European nations have dominated in Olympic competition, but the Brazilian women captured their first World Championship medal in 2013, gold in Serbia. Duda Amorim is the reigning World Player of the Year.
Infostrada’s virtual medal table has Brazil winning five judo medals in 2016, based on recent international results. That would be Brazil’s best medal haul in any sport, if one separates open-water swimming from pool swimming.
Brazil also performed its best in judo in 2012, taking four medals split evenly between men and women. In 2016, Kayla Harrison, the first U.S. Olympic judo gold medalist, could be headed for a showdown with Brazilian Mayra Aguiar, the 2014 World champion.
Brazil owns more sailing gold medals (six) than any other sport. Its most decorated Olympians are also sailors — Robert Scheidt and Torben Grael with five medals each. Scheidt is still active, while Grael is now a coach.
Martine Grael and Kahena Kunze are reigning World champions in the 49er FX and the female Sailors of the Year.
Brazil may be a World Cup power, but of its seven combined Olympic men’s and women’s soccer medals (all since Los Angeles 1984), none are gold.
The most recognizable Brazil Olympians next year may be Barcelona striker Neymar and five-time FIFA World Player of the Year Marta.
Neymar played on the London 2012 silver medal-winning team, and in 2016 would have to be one of a maximum three players on the roster over the age of 23.
There is no such age restriction for the women’s teams. This summer’s World Cup should provide a clear picture of where Marta’s side stands among the world’s elite, such as the U.S.
Swimming (Open Water)
Brazil has never earned an Olympic open-water swimming medal, but only 12 have been awarded. The 10km events were introduced at Beijing 2008.
Brazil’s women took four of the nine medals at the 2013 World Championships. Poliana Okimoto and Ana Marcela Cunha earned two each.
Brazil topped the gold medal standings at the 2014 World Short Course Championships, but that’s deceiving because four of its seven titles came in non-Olympic stroke/relay distances and short course events are held in 25-meter pools. The Olympics are held in 50-meter pools.
Still, Brazil is looking more and more formidable in men’s sprint events. Cesar Cielo took 50m freestyle gold at the 2008 Olympics and 2009, 2011 and 2013 Worlds. He’s among a deep group that could form a 4x100m free relay that could beat world powers Australia, France and the U.S.
Track and Field
Track and field offers the most medals — 141 — of any sport at the Olympics. Brazil better increase its output over London 2012, where it failed to earn a track and field medal for the first time since 1992.
Brazil has medal threats in the women’s pole vault (Fabiana Murer had the three highest clearances in the world in 2014) and men’s long jump (Mauro Vinícius da Silva is the two-time reigning World Indoor champion but hasn’t translated it to outdoor success).

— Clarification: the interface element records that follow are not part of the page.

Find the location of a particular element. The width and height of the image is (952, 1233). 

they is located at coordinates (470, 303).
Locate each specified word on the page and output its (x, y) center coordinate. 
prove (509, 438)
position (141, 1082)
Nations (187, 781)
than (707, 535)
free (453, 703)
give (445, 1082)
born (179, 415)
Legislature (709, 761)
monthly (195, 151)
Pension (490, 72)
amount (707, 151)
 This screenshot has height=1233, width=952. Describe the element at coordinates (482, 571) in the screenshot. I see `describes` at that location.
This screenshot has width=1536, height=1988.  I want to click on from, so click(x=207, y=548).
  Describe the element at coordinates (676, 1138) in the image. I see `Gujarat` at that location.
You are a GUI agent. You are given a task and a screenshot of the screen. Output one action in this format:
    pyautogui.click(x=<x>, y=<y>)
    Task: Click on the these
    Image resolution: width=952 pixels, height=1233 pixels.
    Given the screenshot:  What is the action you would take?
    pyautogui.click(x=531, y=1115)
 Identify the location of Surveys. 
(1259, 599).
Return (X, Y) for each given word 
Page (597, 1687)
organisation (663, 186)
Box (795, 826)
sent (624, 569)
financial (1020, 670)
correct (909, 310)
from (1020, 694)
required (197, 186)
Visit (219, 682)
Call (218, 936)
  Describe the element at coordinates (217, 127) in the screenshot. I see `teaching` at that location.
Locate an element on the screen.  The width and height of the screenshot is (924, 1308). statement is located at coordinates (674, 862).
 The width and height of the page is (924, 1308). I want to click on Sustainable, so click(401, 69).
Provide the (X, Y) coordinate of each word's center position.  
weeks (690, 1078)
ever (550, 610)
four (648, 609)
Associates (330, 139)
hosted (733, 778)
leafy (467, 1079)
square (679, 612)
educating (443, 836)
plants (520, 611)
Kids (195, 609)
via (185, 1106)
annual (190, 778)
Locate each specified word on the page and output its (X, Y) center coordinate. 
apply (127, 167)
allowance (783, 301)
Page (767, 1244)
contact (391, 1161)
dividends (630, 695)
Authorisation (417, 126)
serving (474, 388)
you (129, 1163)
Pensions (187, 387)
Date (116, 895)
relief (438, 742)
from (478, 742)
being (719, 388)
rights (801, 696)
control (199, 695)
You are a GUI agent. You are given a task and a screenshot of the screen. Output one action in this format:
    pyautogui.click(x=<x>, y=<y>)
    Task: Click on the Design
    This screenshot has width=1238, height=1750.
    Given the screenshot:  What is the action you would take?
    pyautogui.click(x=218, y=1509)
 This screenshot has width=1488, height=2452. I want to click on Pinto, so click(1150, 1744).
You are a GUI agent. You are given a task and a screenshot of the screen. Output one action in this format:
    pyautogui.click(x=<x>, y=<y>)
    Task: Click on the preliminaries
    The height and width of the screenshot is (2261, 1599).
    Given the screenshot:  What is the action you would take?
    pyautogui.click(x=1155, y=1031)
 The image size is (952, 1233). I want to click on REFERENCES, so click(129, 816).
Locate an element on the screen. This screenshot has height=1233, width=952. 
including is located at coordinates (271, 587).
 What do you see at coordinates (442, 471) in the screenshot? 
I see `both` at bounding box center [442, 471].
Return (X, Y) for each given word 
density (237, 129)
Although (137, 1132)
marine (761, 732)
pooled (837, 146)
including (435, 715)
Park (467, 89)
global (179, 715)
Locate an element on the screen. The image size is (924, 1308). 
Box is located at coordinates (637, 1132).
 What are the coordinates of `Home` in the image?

Brazil owns more beach volleyball medals than any other nation, making the podium at every Olympics since the sport was introduced at Atlanta 1996.
Larissa and Talita appear the most formidable opposition to Americans Kerri Walsh Jennings and April Ross, recently prevailing in their first head-to-head in February in Rio de Janeiro.
On the men’s side, Emanuel and Ricardo reunited last summer and could go for a third Olympic medal together in Rio. Emanuel, 42, owns more international victories than any man or woman.
Infostrada has Brazil sweeping the golds at Rio 2016, which would be a major success for the nation. Indoor volleyball tickets have been reported to be the most sought-after of any sport, and the finals tickets are tied for the highest-priced (up to about $400) with basketball, track and field and beach volleyball.
The Brazilian men’s team took gold in 2004 and lost in the gold-medal games in 2008 (to the U.S.) and 2012 (to Russia). It also was stunned by Poland in the 2014 World Championship final.
The women are two-time reigning Olympic champions, but they were upset by the U.S. in a 2014 World Championships semifinal sweep.
Infostrada also has Brazil taking medals in boxing, tennis and wrestling at the Rio Olympics.